Without a doubt, the positive impact of plants on our health and wellbeing is a prominent theme for this year’s RHS Chelsea Flower Show, and reflects the millions who have found solace in the garden during the pandemic. Many gardens will also be taking inspiration from foreign landscapes. In a year where international travel is limited, these gardens will transport visitors to faraway destinations. For Moorcroft, our own RHS Chelsea Flower Show design, Ranelagh Gardens, by Moorcroft’s senior designer, Rachel Bishop, allows us to be inspired by a bygone time. The design comes as a prestige vase and a plaque, both limited to only 15 pieces.
The world’s greatest flower show will be held for the first time ever under hazy autumnal skies and with such a seasonal change, the door opened to new possibilities. In truth, such seasonal Chelsea oddities and rarities, will, no doubt, be cherished and highly collectable in years to come. For Moorcroft, its new position in the autumn calendar provided our senior designer with a plethora of garden inspiration never seen before at Chelsea. Autumn is usually associated with the maturing of the calendar year, but for the RHS Chelsea Flower Show it comes as a refreshing and revitalising opportunity. Autumn is the new spring! Rachel’s design bursts with the flaming colours of Dahlia 'Bishop's Children' - dahlias of burgundy and gold nestled amongst lagoon-blue salvia. The bouquet culminates with wild grasses and beautyberries, Callicarpa bodinieri, dashing to and fro in the excitement.
Also new to this year’s RHS Chelsea Flower Show, are the much anticipated new category called ‘Sanctuary Gardens’. These will be bigger than the Artisan Gardens and smaller than the Show Gardens. One of Rachel’s flowers, Bishop’s Children, would have also worked well in one of these new Sanctuary Gardens from the Bible Society. Sarah Eberle’s Psalm 23 Garden is a garden for our time, a garden for a pandemic. The famous psalm speaks of God’s presence with us in all moments of life. Sarah’s garden, designed for Bible Society, takes us on a journey through the psalm to a restful destination. We hope it will resonate with every design Moorcroft creates that is inspired by our beautiful, natural world.
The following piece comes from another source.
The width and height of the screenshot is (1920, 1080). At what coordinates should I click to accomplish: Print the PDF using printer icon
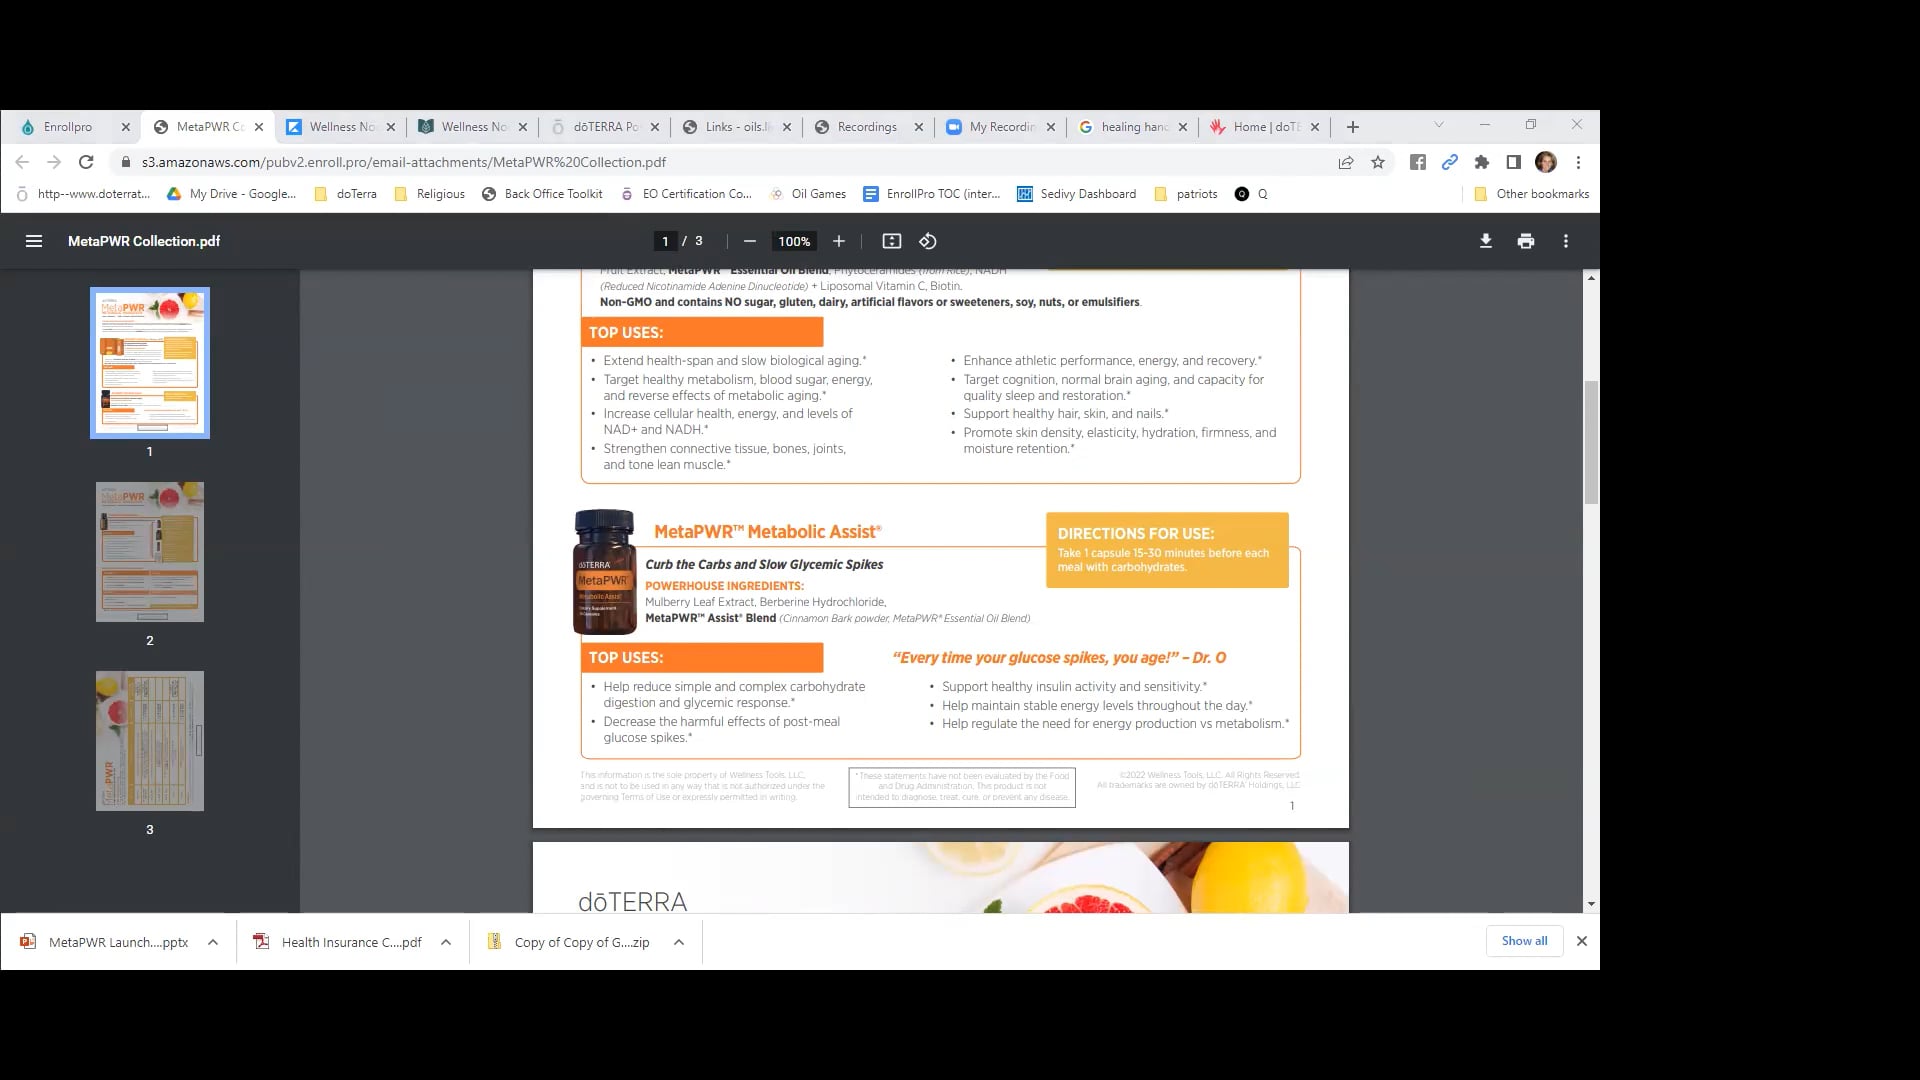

Interestingly, the design’s namesake stems from Ranelagh Gardens, the public pleasure gardens located in Chelsea in the 18th century, now part of the grounds of Chelsea Hospital and the site of the RHS Chelsea Flower Show. Ranelagh Gardens was built on a site east of the Royal Hospital Chelsea, the location of a house built for Lord Ranelagh in the 1690s. The Gardens boasted acres of formal gardens with long sweeping avenues, down which pedestrians strolled together on balmy summer evenings. Other visitors came to admire the Chinese Pavilion, or watch the fountain of mirrors and attend musical concerts held in the great 200-foot wide Rotunda.
The land was acquired by a syndicate led by James Lacy, lessee of the Drury Lane Theatre, and Sir Thomas Robinson MP. The centrepiece of the gardens was the rotunda, modelled on the Roman Pantheon, but larger in size. Built by William Jones, a surveyor to the East India Company, it was heated by a central fireplace with an orchestra, an organ, on which the eight-year-old Wolfgang Amadeus Mozart Mozart played in 1764, and 52 candlelit boxes around the walls where guests could take refreshments. Once admitted crowds could promenade around the central fireplace. One can only imagine the fiery flames of red and amber leaping into the air to add warmth to the autumnal palette in much the same way as Rachel’s fired earth in Ranelagh Gardens sings out triumphantly today!